* [STATED GOAL] Can you copy out the stretch of the material below from the line containing "This screenshot has width=660, height=286." through the end of the material, word for word and leaving out the pictures?

* start EXERCISE INPUTS *

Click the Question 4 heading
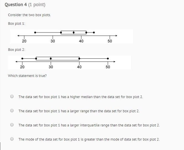Screen dimensions: 184x150 (x=25, y=5)
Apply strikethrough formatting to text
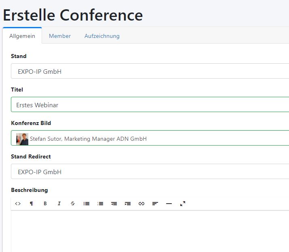 pos(73,204)
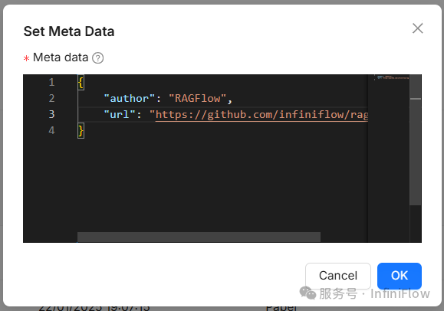
Task: Place cursor on "url" key text
Action: [x=120, y=115]
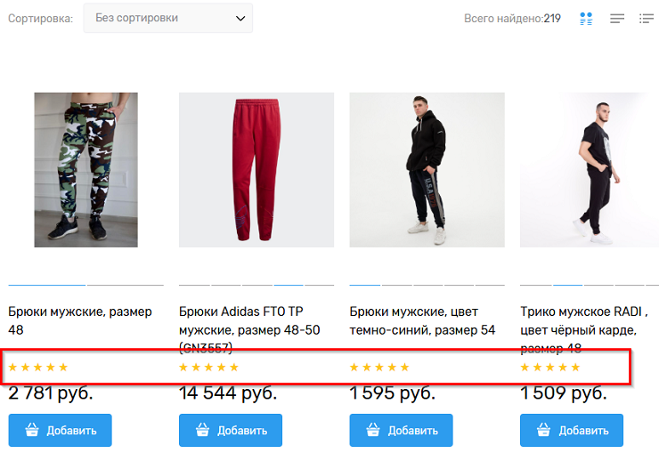Add Трико мужское RADI to cart
Image resolution: width=659 pixels, height=453 pixels.
[572, 431]

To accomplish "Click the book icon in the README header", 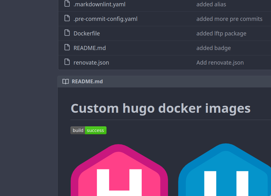I will pos(65,81).
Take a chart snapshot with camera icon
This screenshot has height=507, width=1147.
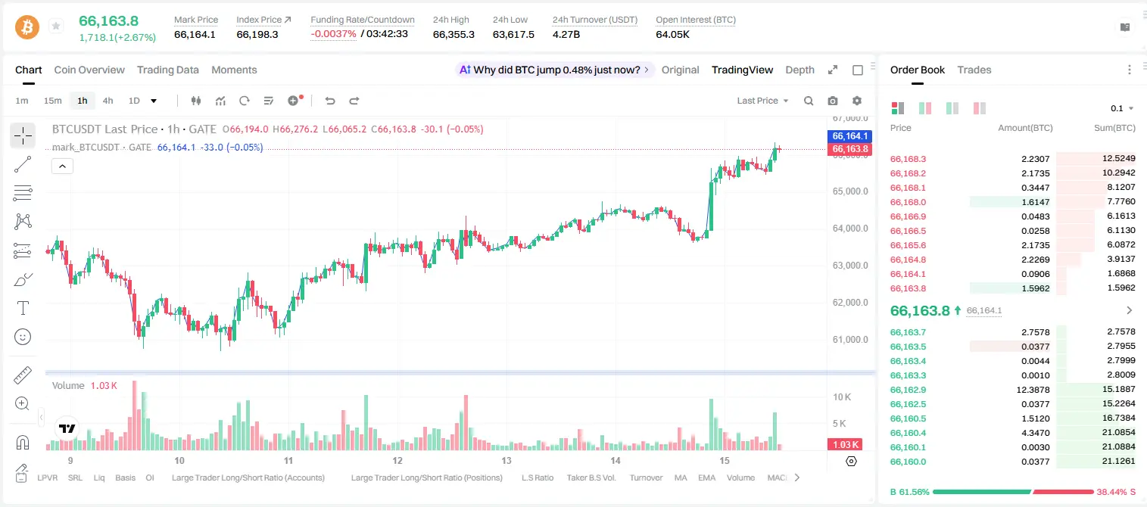point(833,101)
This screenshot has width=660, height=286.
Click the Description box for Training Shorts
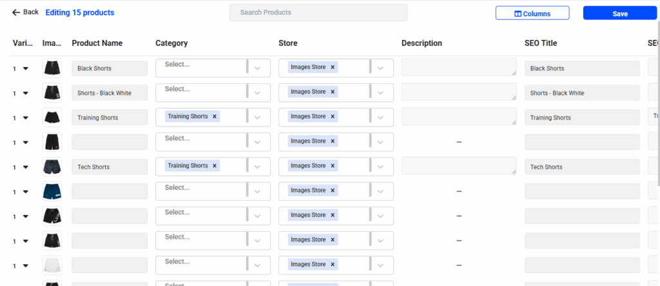pyautogui.click(x=458, y=117)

* end EXERCISE INPUTS *

* [FINAL RESULT]
This screenshot has width=660, height=286.
Click the Description box for Training Shorts
pyautogui.click(x=458, y=117)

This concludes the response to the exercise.